Your answers to these questions are just for you alone, so be brutally honest in your self-assessment.
2. Plan your conversation
You’ve reflected. You’ve identified insights, learnings, and even some things you may do differently in the future.
Now it’s time to plan the conversation with your boss or whoever has placed blame on you.
Start with empathy
What state of mind will they be in? Are they under pressure to perform or maybe even fearful for their job? Be prepared for whatever anxiety or assumptions they may bring to the conversation, and respect whatever they are experiencing.
Schedule a meeting
Schedule a meeting to discuss it. If you have the opportunity, do it proactively, don’t wait for the request. Send a short note stating you’re aware of the seriousness of the situation, and you’d like to dissect what happened to ensure future customer conversations are handled more effectively.
Plot out talking points
Don’t script yourself. You’ll want your conversation to feel authentic. But do go in with a set of points to communicate, and questions to ask. Showing up with confidence and a plan will demonstrate your accountability to your boss.
3. Communicate openly
You’ve planned and prepared. Now you want to facilitate a conversation that shows off your hard work. Your efforts here will help you defend your position without being defensive.

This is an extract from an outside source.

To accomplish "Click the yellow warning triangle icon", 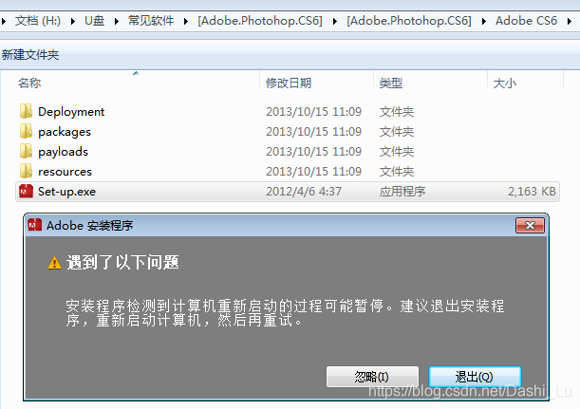I will (54, 263).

Here’s a roadmap you can use for the conversation.
Kickoff with purpose
Begin by setting an intention. Let your boss know what you’re looking to accomplish in this discussion. You’d like to:
- Establish a shared understanding of what happened
- Extract any insights and lessons learned
- Establish a plan for managing differently the next time
- Capture any of her feedback
Present a factual account of what happened
State what happened and stick to the facts. This is not about emotion or accusation.
John’s analysis was wrong. His bad data is the real cause of this.

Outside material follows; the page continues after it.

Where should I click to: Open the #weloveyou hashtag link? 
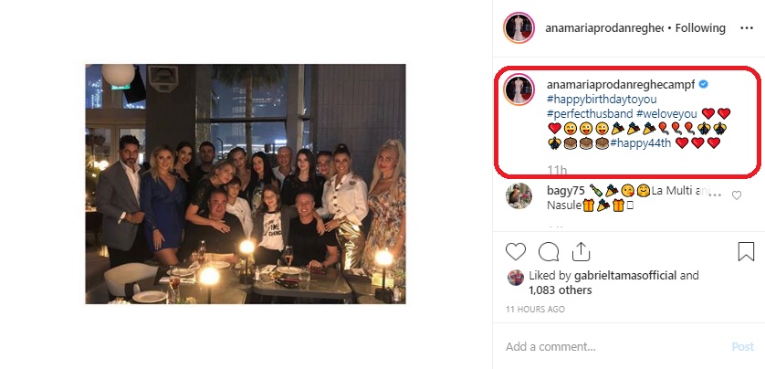tap(666, 113)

In preparing for the renewal call, I reviewed the analysis John’s team did and drew X conclusion.
If John’s data was wrong, that truth will emerge without you needing to leverage an accusation. Let the truth unfold through reflective dialog, instead.
Invite additional details
Remember, much of your job in this conversation is to listen with empathy. It’s a great way to demonstrate that you’re not defensive.
So, here you might pause and ask what you might have missed. You’ve only seen this situation from your perspective. By stating your case and inviting additional details, you’ve told a story in defense of yourself, but you’ve also demonstrated willingness to listen.
This small distinction can have a big impact on how you’re perceived.
Reflection on learning
One powerful way to avoid sounding defensive is to demonstrate that you’ve reflected on what happened and you’re focused on learning from the failed outcome, which isn’t the same as admitting failure or fault.
Let’s imagine John’s data was indeed flawed and look at two different responses.
This wasn’t my fault. John caused this issue with his poor analysis.
I’ve been reflecting on what happened. I think, in hindsight, I could have taken a closer look at the data from John’s team. I might have caught the issue sooner.
Taking ownership of a piece of the outcome is not the same as taking the blame.
Instead of blaming John directly, this approach highlights where the problem occurred. But it also positions you as a thoughtful problem-solver versus someone just being defensive. Remember—taking ownership of a piece of the outcome is not the same as taking the blame.
Now it’s your turn to pause and invite your boss to offer you feedback. Again, this isn’t about blame; it’s about learning. And just about the most undefensive thing a person can do is ask for feedback. It’s grown-up, it’s gracious, and it demonstrates personal leadership.
Plan a path forward
Reflecting on the facts, the learning, and the feedback, what specific actions will you commit to moving forward to ensure a different outcome next time? Could a monthly meeting with John’s team to review their analyses in progress help you catch errors proactively? What about more regular check-ins with customers at risk?
Taking the lead on turning this situation into a true learning opportunity is an amazing way to show your commitment to problem-solving over shifting blame.